La nouvelle saison approchante ne serait pas plus aisée pour Elea. Comme si l'histoire se répétait, à nouveau un frère manquait à ses côtés. Voilà plusieurs mois que Alister était parti en voyage à travers différents pays et si au début de son périple elle recevait régulièrement son courrier, depuis quelques temps l'échange épistolaire avait cessé.
Ironiquement, après avoir voyagé en Grèce, Egypte, Jordanie et autres pays très exotiques, c'est tout près d'elle qu'il semblait avoir disparu. En effet la dernière fois qu'Alister lui avait écrit, il se trouvait au royaume de Belgique et se disait impatient de découvrir ses contrées. Un dernier pays avant de la retrouver et de l'accompagner pour sa Saison...
Mais le bal de la Reine aurait lieu d'ici quelques jours et il était toujours introuvable. Elea était rongée par l'inquiétude et ne pouvait s'empêcher d'imaginer le pire, bien qu'elle se refusait à y croire. Elle le sentirait n'est-ce pas ? si il lui était arrivé quelque chose de grave...
Sa mère en revanche, n'eut pas la même force d'espérer. Déjà fragile, la disparition de son aîné acheva de la mettre à terre. La Comtesse sombra dans état second dont personne ne semblait capable de la tirer. Elle devint comme sourde et aveugle au monde qui l'entourait. Personne d'autre que son époux qui parfois lors de bons jours parvenait à l'atteindre, quel que fut l'endroit où son esprit tourmenté l'emportait...
Lady
Un esprit tourmenté qu'Elea partageait en secret et qu'elle portait seule. Dans l'intimité de ses nuits il lui arrivait souvent de se réveiller en sursaut, persuadée de sentir ces mains indécentes sur elle quand souvent ce n'était que le drap qui l'effleurait. Son corps tremblait, comme si il rejetait ce contact indésiré glaçant qui s'était insinué sous sa peau et dont le souvenir constant la faisait mourir.
Chaque fois que ses cauchemars la prenaient en otage, Elea allumait toutes les chandelles autour de son lit afin de chasser les ombres. Après quoi, elle se levait enveloppée de ses bras frêles, maigre protection contre ses démons puis tirait sur le cordon reliant ses appartements aux quartiers des domestiques. Sa femme de chambre qui n'était plus surprise de la nouvelle lubie de sa maîtresse de vouloir prendre des bains parfois au beau milieu de la nuit, lui en faisait préparer un dans les plus brefs délais puis repartait se coucher.
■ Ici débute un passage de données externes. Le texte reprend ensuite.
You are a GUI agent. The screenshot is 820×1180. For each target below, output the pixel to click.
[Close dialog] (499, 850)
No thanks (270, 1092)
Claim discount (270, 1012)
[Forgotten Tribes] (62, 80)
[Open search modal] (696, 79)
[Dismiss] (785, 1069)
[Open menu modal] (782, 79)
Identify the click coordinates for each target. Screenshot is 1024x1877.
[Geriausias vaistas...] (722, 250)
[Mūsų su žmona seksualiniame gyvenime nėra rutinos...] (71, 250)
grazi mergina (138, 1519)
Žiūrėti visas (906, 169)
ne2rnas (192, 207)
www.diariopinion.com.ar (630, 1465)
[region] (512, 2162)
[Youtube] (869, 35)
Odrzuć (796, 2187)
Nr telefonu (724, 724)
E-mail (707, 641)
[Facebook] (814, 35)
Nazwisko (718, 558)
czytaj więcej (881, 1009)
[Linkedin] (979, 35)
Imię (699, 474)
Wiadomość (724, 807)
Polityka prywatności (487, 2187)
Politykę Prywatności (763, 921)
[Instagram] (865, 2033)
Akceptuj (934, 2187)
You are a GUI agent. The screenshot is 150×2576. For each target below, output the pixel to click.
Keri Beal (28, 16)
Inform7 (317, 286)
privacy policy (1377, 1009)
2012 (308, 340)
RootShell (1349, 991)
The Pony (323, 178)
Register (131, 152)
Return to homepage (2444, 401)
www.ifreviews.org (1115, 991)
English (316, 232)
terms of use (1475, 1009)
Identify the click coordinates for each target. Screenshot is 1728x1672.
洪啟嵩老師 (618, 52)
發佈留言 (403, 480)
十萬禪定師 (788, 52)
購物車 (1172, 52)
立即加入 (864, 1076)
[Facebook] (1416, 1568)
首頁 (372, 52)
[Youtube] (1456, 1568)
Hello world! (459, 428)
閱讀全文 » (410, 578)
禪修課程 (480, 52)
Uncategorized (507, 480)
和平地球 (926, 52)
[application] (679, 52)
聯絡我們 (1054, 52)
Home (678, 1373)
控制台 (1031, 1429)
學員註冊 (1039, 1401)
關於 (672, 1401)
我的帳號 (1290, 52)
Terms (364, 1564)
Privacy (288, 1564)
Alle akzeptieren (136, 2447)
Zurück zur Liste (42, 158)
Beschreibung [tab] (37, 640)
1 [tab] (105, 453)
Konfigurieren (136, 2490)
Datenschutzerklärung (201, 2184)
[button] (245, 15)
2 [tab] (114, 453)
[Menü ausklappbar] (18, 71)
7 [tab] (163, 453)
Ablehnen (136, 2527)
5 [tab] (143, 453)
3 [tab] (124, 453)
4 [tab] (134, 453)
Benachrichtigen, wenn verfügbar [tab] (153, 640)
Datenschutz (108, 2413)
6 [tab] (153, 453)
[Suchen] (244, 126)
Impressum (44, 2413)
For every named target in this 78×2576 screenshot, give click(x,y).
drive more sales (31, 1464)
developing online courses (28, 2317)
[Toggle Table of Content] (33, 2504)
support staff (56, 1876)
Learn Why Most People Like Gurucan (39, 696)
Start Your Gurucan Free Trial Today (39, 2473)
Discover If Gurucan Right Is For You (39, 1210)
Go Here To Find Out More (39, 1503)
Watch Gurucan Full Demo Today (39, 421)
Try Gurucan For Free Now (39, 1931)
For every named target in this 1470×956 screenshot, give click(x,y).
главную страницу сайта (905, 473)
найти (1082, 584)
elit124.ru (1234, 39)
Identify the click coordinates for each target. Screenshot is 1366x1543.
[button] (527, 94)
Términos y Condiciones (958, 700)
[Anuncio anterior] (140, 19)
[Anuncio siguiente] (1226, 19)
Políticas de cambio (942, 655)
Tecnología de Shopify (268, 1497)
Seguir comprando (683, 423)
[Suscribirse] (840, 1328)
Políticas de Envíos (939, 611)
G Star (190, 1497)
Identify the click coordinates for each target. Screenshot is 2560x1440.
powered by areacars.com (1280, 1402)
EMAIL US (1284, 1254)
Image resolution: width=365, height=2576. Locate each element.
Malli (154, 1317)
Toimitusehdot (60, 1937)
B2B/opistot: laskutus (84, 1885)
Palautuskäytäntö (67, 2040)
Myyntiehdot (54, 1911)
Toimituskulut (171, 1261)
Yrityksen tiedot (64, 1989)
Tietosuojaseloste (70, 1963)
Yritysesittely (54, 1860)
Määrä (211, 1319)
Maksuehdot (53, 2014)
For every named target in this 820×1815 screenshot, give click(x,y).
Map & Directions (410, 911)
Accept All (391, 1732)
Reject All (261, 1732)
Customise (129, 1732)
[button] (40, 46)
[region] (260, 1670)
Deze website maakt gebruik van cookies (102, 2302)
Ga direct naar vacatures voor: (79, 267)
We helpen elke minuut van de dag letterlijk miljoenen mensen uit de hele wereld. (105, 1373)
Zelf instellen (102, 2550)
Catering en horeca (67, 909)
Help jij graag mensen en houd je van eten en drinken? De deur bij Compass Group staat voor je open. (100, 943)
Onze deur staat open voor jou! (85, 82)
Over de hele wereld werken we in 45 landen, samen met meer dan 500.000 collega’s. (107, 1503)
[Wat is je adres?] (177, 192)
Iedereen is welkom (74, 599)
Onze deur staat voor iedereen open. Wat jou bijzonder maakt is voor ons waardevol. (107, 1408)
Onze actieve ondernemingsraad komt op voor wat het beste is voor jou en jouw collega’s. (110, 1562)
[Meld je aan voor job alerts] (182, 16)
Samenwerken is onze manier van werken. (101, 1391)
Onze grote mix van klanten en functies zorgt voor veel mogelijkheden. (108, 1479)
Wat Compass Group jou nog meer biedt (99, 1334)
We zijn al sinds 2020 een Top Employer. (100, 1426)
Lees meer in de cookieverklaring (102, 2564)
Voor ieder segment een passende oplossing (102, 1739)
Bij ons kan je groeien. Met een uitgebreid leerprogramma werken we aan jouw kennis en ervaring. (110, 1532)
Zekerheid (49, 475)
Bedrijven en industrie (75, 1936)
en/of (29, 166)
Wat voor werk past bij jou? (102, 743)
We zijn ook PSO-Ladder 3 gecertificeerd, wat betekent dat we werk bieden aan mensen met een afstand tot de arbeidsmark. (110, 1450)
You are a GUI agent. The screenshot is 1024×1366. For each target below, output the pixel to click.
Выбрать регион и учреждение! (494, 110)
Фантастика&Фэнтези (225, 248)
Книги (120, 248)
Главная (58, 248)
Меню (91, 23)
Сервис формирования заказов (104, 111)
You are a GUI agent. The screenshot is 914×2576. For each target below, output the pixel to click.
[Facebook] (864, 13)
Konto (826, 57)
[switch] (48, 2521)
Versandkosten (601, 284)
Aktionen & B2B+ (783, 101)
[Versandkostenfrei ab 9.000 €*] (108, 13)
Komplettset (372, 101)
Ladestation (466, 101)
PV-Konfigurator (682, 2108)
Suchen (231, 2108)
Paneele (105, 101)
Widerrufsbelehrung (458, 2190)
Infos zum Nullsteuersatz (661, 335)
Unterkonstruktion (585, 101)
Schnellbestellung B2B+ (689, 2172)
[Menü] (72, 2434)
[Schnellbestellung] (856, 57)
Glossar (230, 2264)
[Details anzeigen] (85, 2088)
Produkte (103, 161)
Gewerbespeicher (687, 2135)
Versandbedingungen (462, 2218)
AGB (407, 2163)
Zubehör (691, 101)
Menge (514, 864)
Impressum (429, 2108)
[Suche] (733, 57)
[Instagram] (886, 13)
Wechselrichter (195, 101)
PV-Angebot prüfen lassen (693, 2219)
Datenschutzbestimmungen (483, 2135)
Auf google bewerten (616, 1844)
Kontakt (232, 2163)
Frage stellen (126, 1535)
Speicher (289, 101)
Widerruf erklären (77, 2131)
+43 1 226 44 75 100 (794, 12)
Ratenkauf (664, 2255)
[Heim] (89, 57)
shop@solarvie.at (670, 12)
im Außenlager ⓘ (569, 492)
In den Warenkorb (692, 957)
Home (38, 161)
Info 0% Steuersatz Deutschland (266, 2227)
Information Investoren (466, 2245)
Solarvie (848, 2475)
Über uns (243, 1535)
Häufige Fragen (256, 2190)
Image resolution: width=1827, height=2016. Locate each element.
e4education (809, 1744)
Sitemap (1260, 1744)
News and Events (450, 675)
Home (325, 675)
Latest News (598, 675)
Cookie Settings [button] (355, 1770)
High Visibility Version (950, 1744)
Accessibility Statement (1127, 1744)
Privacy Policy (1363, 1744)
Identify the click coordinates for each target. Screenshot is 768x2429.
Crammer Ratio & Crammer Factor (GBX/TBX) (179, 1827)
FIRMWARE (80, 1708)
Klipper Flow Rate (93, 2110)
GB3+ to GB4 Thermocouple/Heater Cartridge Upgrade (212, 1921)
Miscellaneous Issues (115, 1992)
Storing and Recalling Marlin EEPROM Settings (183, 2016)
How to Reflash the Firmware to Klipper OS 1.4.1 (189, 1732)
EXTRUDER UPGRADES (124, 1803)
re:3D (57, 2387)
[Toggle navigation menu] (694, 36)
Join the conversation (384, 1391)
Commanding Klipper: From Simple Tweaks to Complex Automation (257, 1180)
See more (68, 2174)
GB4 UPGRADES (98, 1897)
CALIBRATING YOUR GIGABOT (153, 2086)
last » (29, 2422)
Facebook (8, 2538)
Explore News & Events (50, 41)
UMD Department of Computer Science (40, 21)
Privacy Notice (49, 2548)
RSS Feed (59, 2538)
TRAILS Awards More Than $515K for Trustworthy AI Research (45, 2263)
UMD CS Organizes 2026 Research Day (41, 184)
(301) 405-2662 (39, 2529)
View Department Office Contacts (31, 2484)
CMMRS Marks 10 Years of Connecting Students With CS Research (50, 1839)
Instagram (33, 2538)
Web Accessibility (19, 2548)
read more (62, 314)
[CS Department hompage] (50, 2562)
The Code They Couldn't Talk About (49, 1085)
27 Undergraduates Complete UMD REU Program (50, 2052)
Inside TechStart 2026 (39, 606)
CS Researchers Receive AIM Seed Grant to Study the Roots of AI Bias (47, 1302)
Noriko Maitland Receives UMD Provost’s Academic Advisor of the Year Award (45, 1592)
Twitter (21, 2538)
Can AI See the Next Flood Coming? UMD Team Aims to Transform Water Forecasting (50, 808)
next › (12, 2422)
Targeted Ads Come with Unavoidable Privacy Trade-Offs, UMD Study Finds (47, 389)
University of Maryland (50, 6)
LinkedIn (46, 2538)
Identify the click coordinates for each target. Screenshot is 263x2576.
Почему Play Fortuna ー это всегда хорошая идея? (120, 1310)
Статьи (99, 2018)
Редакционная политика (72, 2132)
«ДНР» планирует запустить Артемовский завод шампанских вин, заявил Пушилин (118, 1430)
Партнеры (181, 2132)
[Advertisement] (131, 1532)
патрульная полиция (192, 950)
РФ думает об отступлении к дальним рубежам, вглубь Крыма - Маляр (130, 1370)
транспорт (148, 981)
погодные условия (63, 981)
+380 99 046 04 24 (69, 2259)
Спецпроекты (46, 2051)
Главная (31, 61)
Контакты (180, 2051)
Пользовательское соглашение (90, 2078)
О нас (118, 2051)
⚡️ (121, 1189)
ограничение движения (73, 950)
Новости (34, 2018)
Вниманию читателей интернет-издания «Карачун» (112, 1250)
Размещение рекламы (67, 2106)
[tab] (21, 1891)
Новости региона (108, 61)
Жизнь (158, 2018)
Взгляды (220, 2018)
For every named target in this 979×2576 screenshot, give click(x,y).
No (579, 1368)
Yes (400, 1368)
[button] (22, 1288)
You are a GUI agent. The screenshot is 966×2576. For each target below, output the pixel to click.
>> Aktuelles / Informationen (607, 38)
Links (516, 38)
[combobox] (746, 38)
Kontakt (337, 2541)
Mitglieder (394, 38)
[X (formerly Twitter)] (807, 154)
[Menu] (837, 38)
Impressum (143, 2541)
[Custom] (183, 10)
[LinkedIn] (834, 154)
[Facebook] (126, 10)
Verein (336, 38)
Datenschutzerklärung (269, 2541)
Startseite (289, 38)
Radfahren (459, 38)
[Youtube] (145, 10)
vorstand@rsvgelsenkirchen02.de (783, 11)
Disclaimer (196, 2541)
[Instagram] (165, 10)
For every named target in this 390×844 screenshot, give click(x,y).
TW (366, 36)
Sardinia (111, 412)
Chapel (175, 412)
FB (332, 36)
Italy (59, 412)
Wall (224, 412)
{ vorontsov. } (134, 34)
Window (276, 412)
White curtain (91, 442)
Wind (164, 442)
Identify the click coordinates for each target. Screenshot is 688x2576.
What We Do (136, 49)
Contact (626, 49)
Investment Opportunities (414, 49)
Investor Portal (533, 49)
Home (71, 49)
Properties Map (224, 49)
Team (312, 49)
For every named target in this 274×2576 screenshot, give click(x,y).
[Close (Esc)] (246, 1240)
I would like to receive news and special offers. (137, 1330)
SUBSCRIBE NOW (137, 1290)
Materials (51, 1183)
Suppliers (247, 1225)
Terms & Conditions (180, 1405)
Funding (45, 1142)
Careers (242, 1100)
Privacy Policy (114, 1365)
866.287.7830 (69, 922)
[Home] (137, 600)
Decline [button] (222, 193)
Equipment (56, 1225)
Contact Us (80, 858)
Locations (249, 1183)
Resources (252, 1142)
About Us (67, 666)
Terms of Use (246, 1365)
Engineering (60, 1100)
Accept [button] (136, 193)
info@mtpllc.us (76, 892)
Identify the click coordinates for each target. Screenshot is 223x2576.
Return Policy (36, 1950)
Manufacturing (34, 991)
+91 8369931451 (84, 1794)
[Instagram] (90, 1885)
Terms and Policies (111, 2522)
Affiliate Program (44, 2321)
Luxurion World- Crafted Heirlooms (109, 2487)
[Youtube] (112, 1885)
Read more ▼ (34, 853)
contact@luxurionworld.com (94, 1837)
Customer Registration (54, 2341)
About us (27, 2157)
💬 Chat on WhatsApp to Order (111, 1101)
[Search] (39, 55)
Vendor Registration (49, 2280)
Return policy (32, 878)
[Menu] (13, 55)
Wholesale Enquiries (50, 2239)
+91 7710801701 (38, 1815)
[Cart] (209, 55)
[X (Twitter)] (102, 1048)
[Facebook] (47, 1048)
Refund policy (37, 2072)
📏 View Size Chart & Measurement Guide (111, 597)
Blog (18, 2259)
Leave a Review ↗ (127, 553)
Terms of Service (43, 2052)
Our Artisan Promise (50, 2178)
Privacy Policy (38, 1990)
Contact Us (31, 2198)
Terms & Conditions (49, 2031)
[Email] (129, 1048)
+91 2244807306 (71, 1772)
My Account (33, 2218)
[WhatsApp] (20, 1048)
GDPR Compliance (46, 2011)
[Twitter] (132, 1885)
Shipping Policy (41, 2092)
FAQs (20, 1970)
Elea entrait alors dans l'eau qu'elle voulait brûlante pour chasser le froid douloureux de son derme. Parfois elle restait assise un moment sans bouger. Parfois elle prenait immédiatement l'éponge et pour la centième fois au moins, se lavait en frottant à s'en rougir la peau...
Elle n'avait distingué que vaguement son visage dans la pénombre. L'avait-elle occulté ? Peut-être. Son subconscient semblait avoir enregistré bien plus de choses que son conscient qui cherchait probablement à la protéger de ces souvenirs quand ses rêves la ravageaient de leur mémoire... Les seuls qu'elle gardait de cette entrevue indésirée était la sensation d'entrave, de peur, de son être qui se brisait à chaque geste déplacé et aussi du parfum sur sur le lin...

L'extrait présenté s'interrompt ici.